##### INPUT MATERIAL #####

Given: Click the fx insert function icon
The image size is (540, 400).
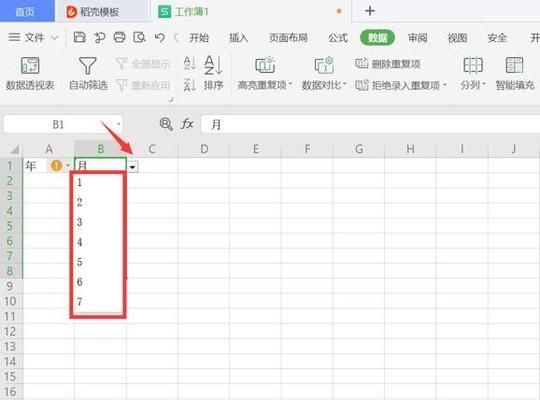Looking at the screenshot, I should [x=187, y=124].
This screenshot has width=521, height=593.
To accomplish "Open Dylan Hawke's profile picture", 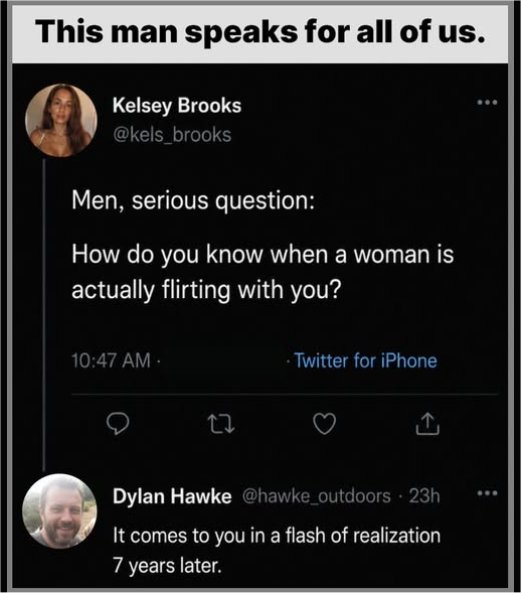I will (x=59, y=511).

#####
##### INPUT MATERIAL #####

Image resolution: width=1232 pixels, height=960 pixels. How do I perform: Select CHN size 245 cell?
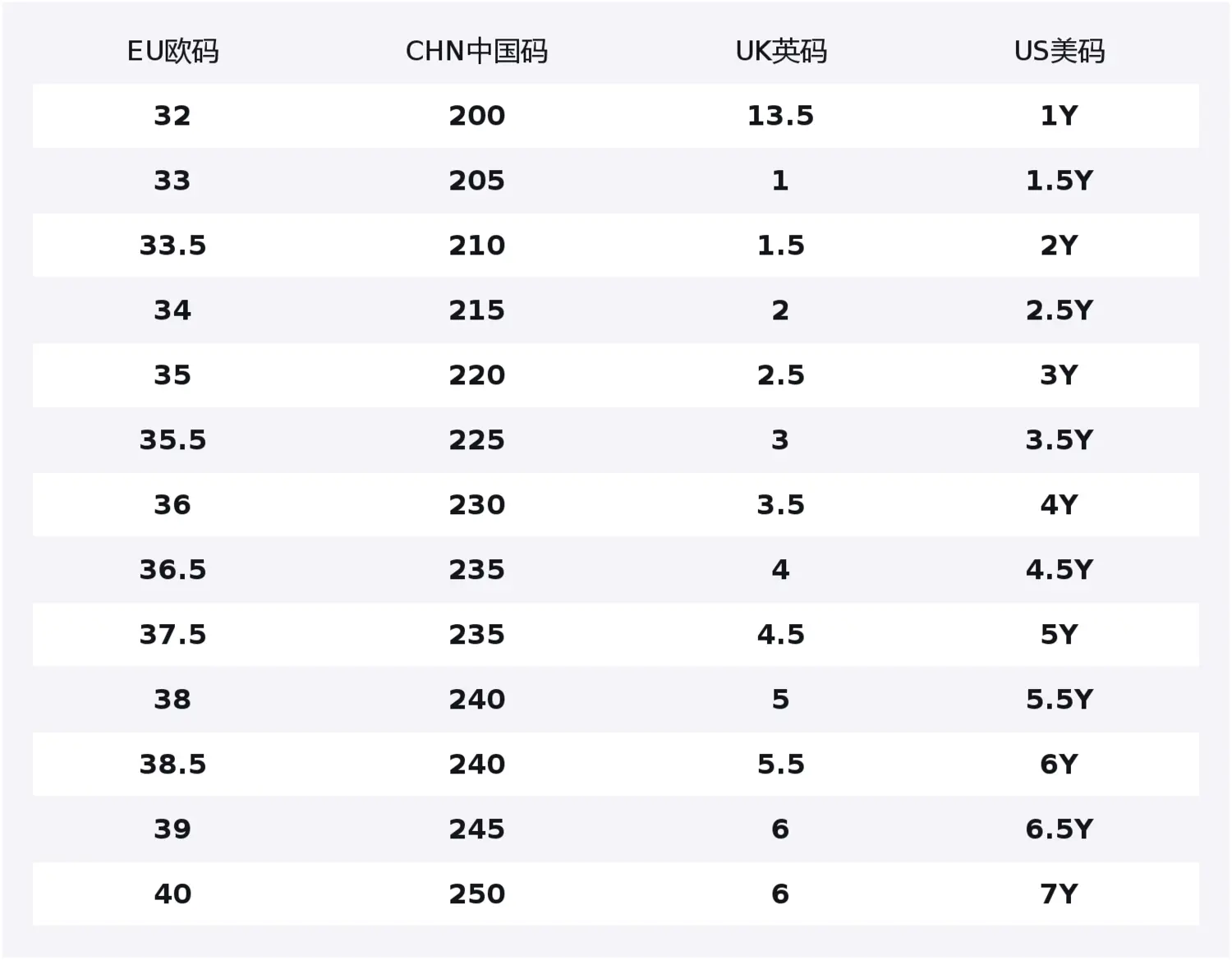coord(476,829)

#####
##### INPUT MATERIAL #####

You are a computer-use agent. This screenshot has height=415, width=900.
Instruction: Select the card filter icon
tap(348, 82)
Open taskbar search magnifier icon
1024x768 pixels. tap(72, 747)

#####

→ **REQUIREMENT**
Reproduce the listing from the line with "You are a computer-use" to the line with "1024x768 pixels. tap(72, 747)", both ends included.

→ **FINAL RESULT**
You are a computer-use agent. This screenshot has height=415, width=900.
Instruction: Select the card filter icon
tap(348, 82)
Open taskbar search magnifier icon
1024x768 pixels. tap(72, 747)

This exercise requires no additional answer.